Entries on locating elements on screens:
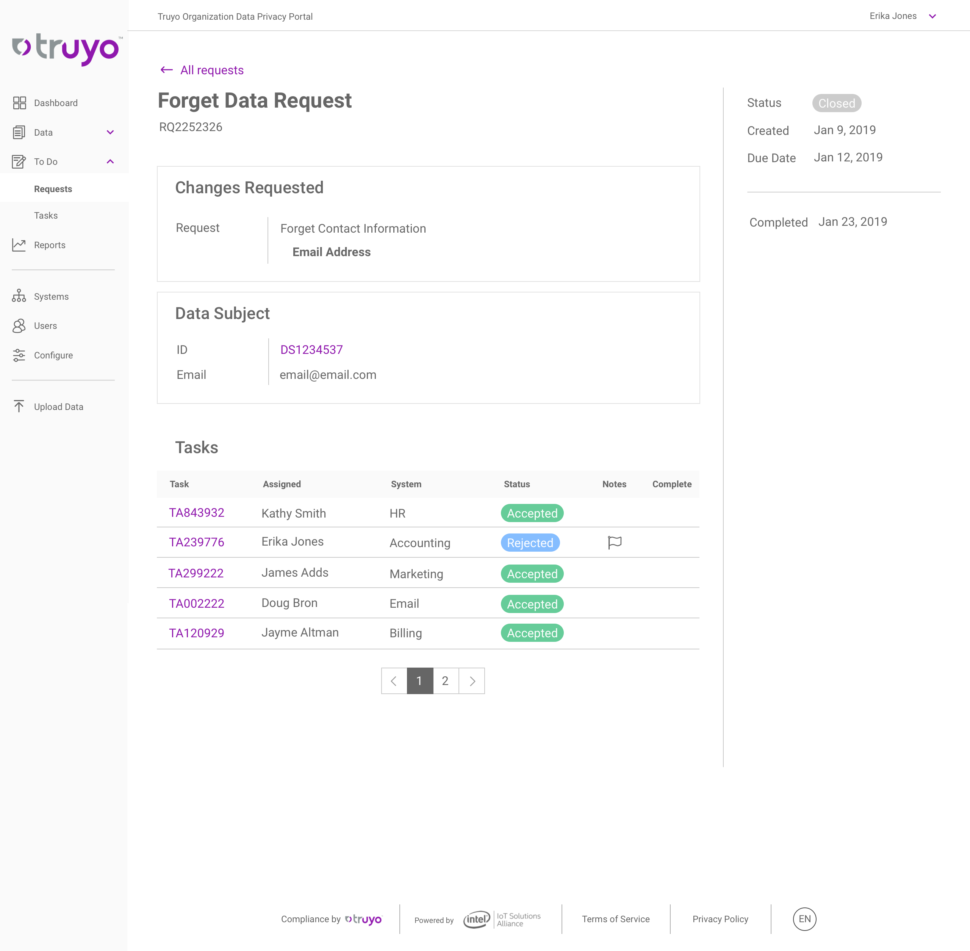This screenshot has height=951, width=970.
Task: Go back to All requests
Action: tap(202, 70)
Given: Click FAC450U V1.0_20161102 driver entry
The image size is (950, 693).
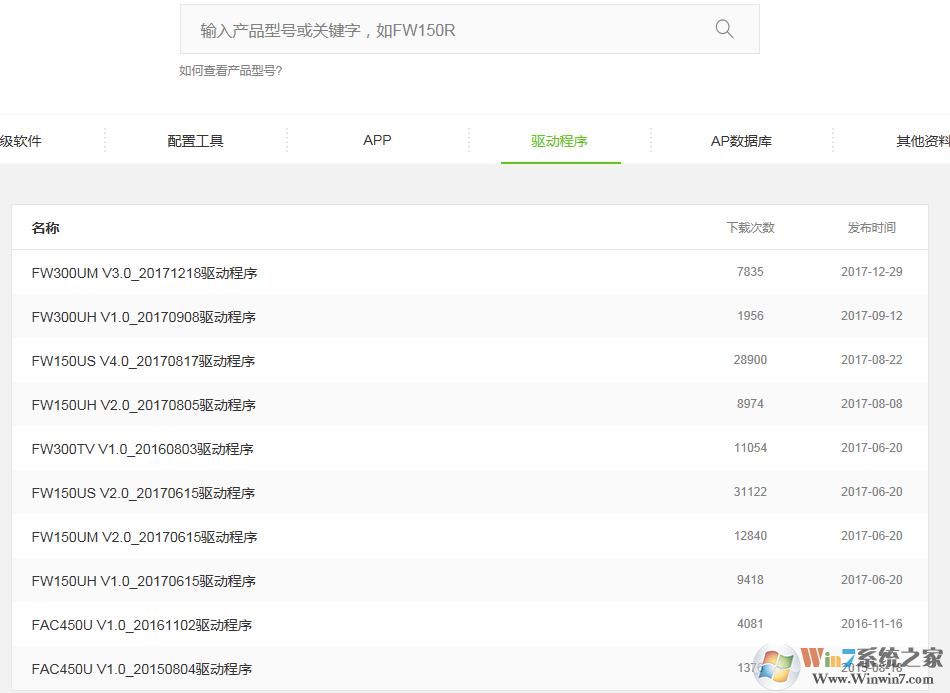Looking at the screenshot, I should pos(141,625).
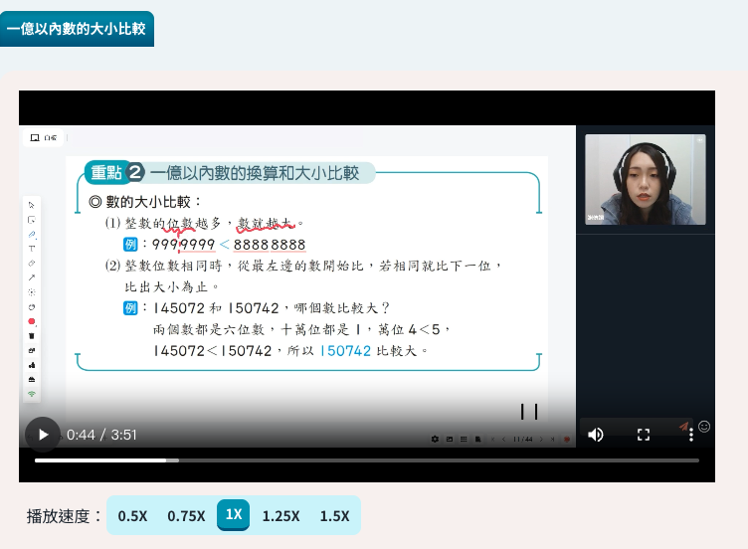
Task: Open the video's three-dot more options menu
Action: [690, 434]
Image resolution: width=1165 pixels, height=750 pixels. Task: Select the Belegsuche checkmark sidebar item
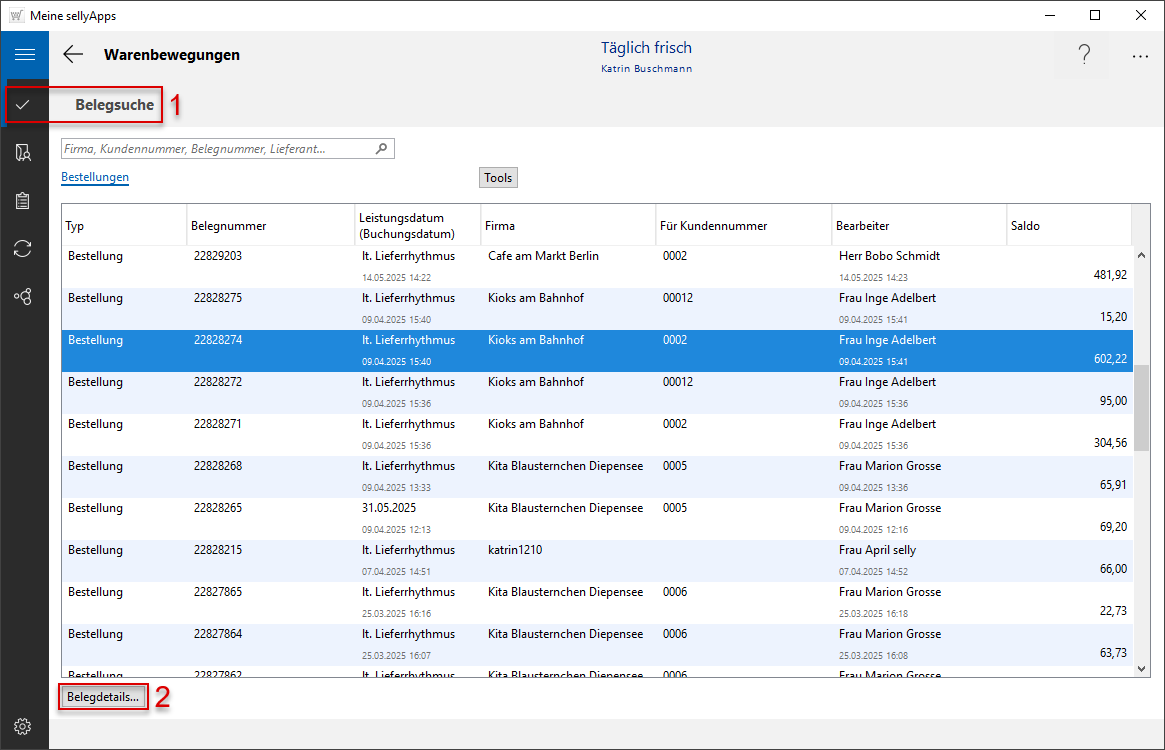(x=24, y=104)
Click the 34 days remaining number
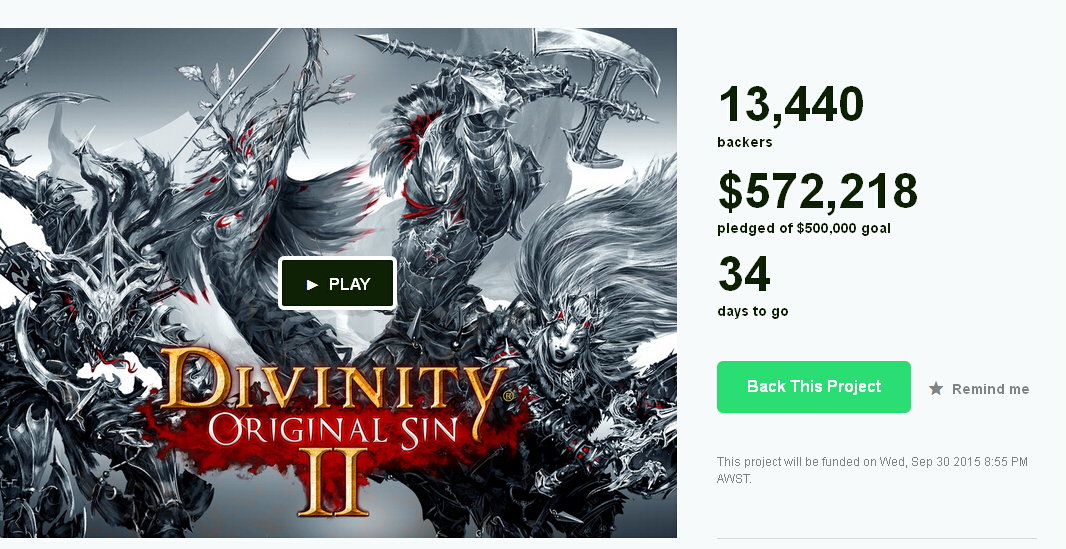 [744, 275]
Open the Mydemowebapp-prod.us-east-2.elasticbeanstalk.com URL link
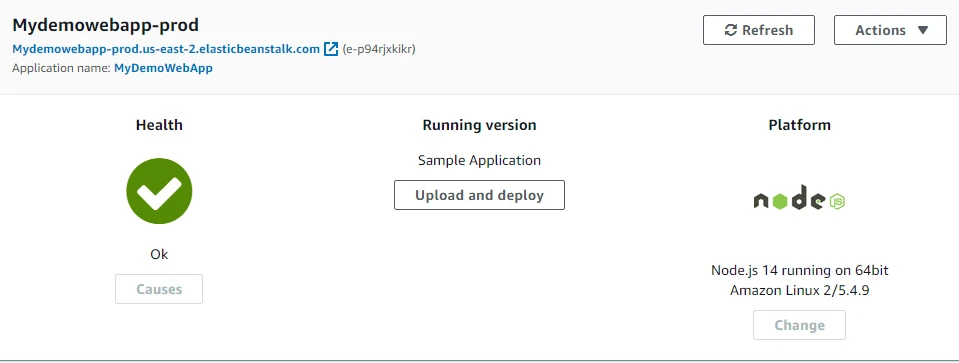Viewport: 959px width, 363px height. tap(166, 49)
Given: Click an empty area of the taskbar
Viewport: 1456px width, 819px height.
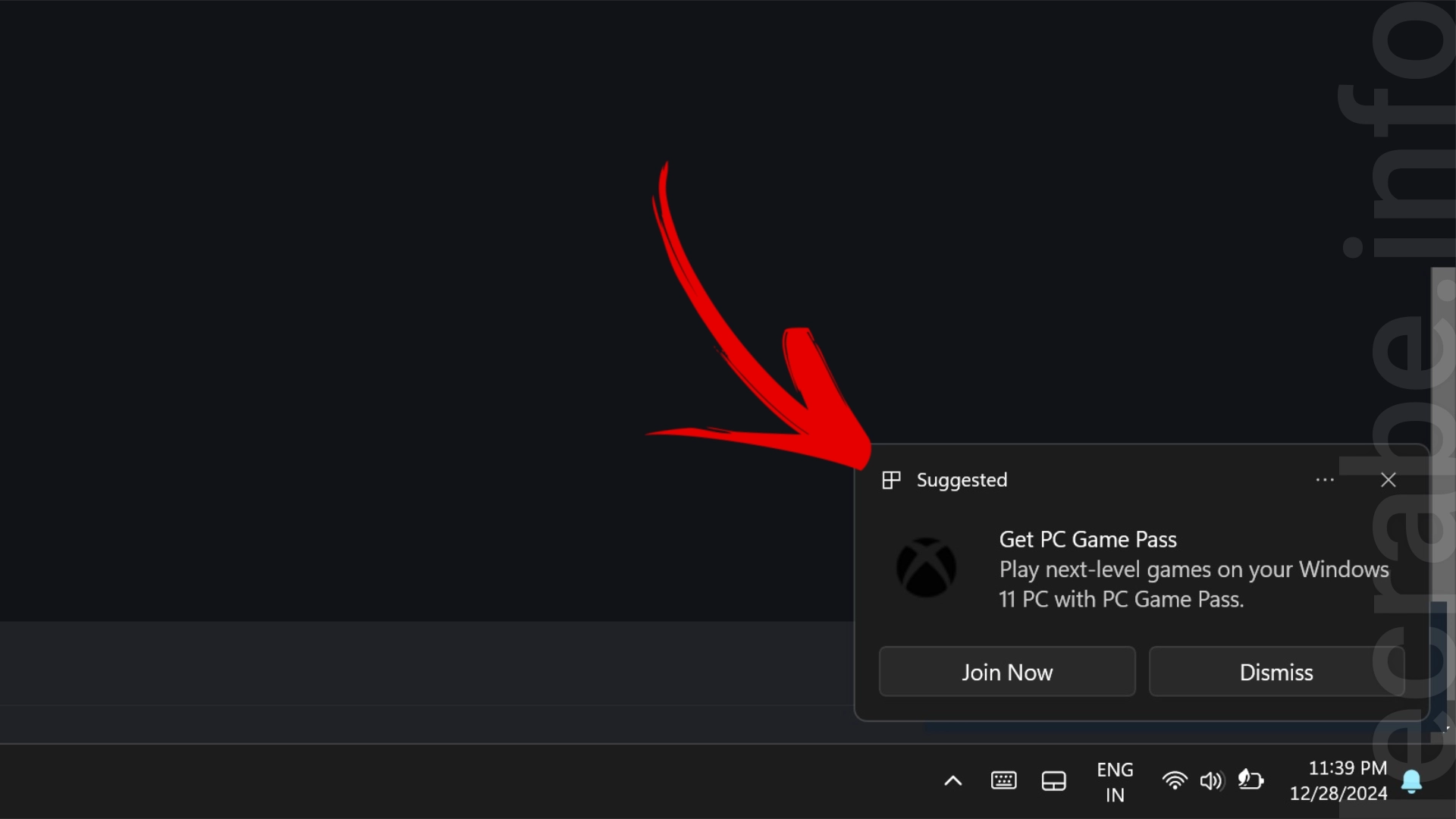Looking at the screenshot, I should point(455,781).
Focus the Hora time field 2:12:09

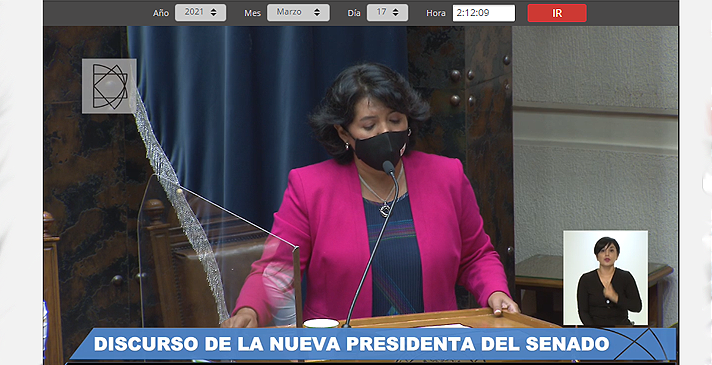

= What is needed =
Please print all of the entries above word for word, leaving out the pictures.

= Reply =
This screenshot has height=951, width=970.
Task: Go back to All requests
Action: tap(202, 70)
Given: Click FAC450U V1.0_20161102 driver entry
The image size is (950, 693).
Looking at the screenshot, I should pos(141,625).
Task: Open the video's three-dot more options menu
Action: [690, 434]
Image resolution: width=1165 pixels, height=750 pixels. Task: Select the Belegsuche checkmark sidebar item
(x=24, y=104)
Click the 34 days remaining number
 [744, 275]
Open the Mydemowebapp-prod.us-east-2.elasticbeanstalk.com URL link
Viewport: 959px width, 363px height. tap(166, 49)
Given: Click an empty area of the taskbar
Viewport: 1456px width, 819px height.
Looking at the screenshot, I should point(455,781).
Focus the Hora time field 2:12:09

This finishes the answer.